After I got up, I awakened Gattu and told him to go give Nigel some milk. He went down but came back wailing, “Dost, come quick! Nigel is DEAD!” 

We examined the limp body lying on soft green leaves. Seeing a half-inch tear in the skin near his hip, I wondered if a stray dog had attacked him, but as the tear was bloodless, I doubted this theory. Maybe the tear had happened somehow after he died. There were no other signs of violence — no ragged fur, teeth-marks etc.

Nigel’s eyes were still moist and clear, not glazed or milky; his body had just begun to stiffen up. So he may have died in the last hour or so (while I was struggling in my sleep with unexplainable sensations of suffocation — was there some sort of astral connection? I wonder.) 

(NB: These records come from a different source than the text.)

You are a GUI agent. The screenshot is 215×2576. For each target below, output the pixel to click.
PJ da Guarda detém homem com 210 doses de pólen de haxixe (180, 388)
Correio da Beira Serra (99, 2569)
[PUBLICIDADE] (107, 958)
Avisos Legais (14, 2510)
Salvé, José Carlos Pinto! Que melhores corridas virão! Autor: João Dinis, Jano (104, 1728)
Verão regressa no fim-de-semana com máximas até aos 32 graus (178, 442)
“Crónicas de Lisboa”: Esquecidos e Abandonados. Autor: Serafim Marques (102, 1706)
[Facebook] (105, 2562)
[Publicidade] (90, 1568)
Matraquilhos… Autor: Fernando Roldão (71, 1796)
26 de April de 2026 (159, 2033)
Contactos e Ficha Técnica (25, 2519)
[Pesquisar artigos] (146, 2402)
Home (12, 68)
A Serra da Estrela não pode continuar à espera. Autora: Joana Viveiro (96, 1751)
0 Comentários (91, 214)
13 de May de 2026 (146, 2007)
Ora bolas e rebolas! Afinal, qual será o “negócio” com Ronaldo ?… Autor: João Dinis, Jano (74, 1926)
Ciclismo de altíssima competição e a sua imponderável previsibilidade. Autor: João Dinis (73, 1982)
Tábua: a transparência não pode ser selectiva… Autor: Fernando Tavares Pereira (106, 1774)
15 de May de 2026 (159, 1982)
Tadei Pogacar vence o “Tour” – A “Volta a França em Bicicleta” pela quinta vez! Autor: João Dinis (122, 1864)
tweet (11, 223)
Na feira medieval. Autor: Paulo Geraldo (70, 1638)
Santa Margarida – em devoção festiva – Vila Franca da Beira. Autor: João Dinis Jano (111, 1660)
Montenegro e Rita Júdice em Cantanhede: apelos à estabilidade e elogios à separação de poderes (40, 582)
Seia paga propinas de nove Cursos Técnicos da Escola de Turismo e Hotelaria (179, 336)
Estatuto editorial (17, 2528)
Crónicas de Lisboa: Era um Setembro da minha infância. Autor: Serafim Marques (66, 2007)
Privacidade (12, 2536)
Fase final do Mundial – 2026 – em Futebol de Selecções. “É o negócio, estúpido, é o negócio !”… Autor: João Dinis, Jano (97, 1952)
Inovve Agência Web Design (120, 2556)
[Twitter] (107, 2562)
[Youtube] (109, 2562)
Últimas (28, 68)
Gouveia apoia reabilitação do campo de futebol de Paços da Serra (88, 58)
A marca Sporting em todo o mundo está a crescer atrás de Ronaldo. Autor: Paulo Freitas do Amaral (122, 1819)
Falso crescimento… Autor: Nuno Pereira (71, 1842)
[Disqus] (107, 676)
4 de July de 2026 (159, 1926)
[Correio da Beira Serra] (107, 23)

We buried Nigel in a shallow grave. Gattu hugged me and wept, and then tearfully drank up the half-glass of milk that he had taken for Nigel that morning. He drank it to give peace to Nigel’s soul, he said.

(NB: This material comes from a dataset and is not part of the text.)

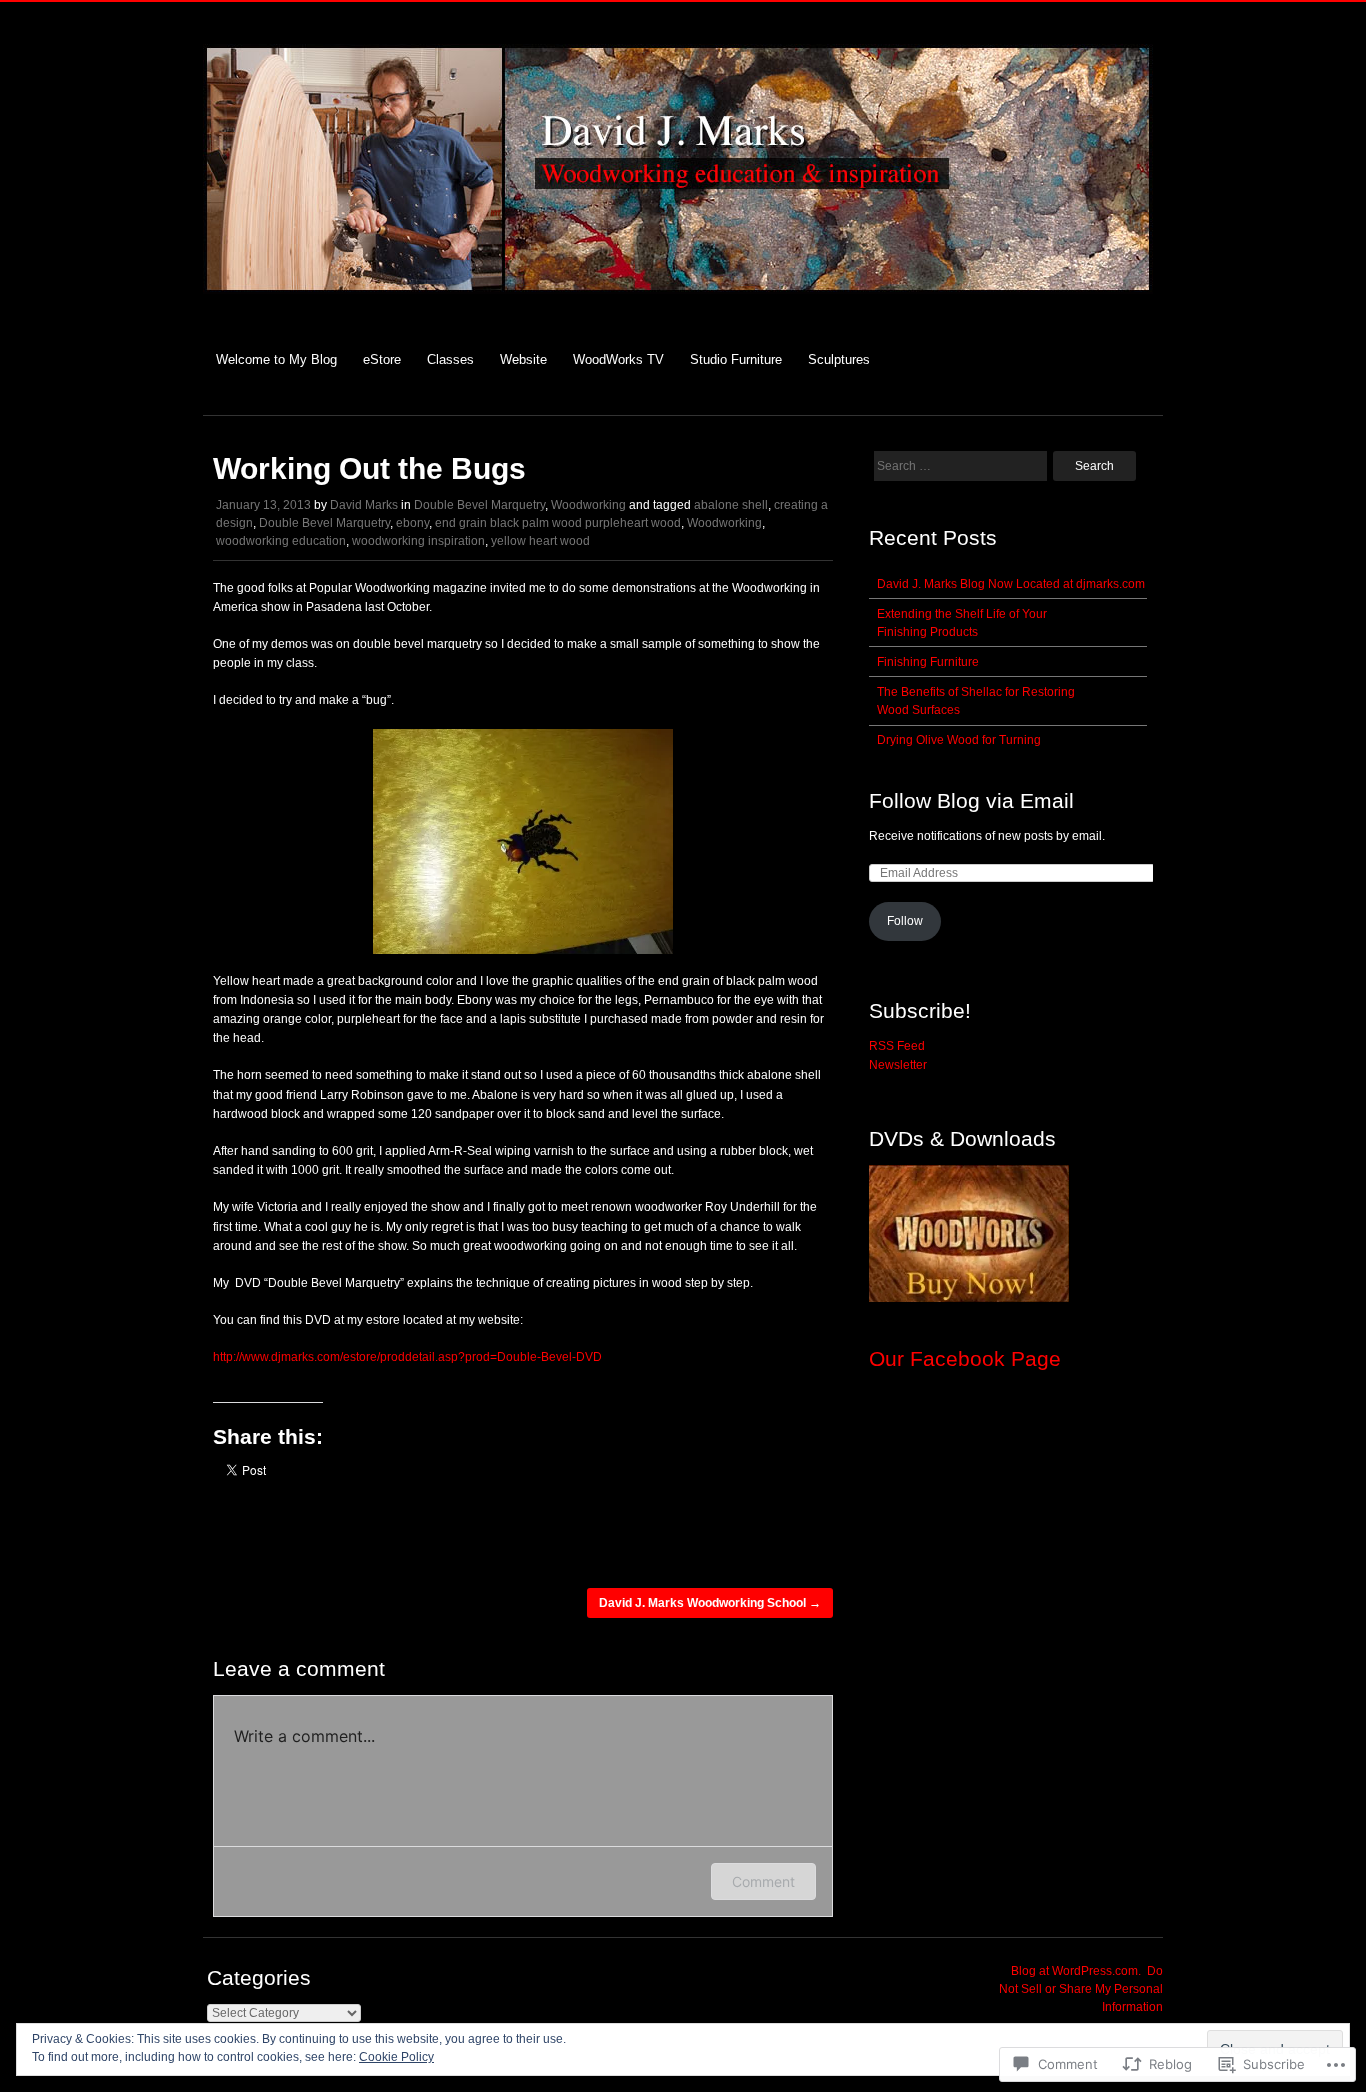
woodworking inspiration (418, 541)
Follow (905, 921)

A whole bunch of question-marks and maybes…

As we often do after the death of a pet, Gattu and I had a discussion. “Maybe you were right, dost. Maybe we should have let him die that night,” thought Gattu aloud. 

I disagreed. “Thanks to your kindness, Nigel lived two months more than he would have otherwise,” I said. “Maybe it wasn’t a very happy life, but he did enjoy your love and care. For a stray cat with a life expectancy of about three years, two months is like several years of a human lifetime; that’s not bad at all!”
But I myself wonder whether it would have been kinder to leave Nigel to die, or indeed, to have killed him myself. (I’m no stranger to euthenasia; I once throttled a terminally-ill pet rat with my hands, and coldly watched the eyes bulge out of its head before it ceased to struggle.) 

On the other hand, as the economist Keynes remarked, ‘In the long run, we are all dead.’ Maybe the best we can do as friends of creatures is to help them see another sunrise, and draw a few more breaths of fresh air on this good earth.
If we choose to let animals live only when they are cute, cuddly and healthy, maybe we are nothing more than fair-weather friends. For all my stated love of animals, I may have decayed into a cynical fair-weather friend over the years. Through his gentle persuasiveness, my son helped me become more tender-hearted and less cynical.

Yes, I went out of my way for what seems to have been a lost cause. But I am beginning to think that maybe God lives in all the lost causes that we avoid. 
Maybe Nigel was what Gandhiji termed as Daridra-Narayan. Maybe Nigel helped me rediscover a kind of love that I had forgotten or never knew: love that doesn’t even expect the survival of the beloved, love that bows in humility to ugliness, disease and death.

Gattu wants to visit the animal hospital again tomorrow evening, to adopt another creature to care for in our compound — maybe a black one-eyed cat that had befriended us. He wants us to continue to serve animals, not because they are cute and cuddly, but simply because they are fellow beings.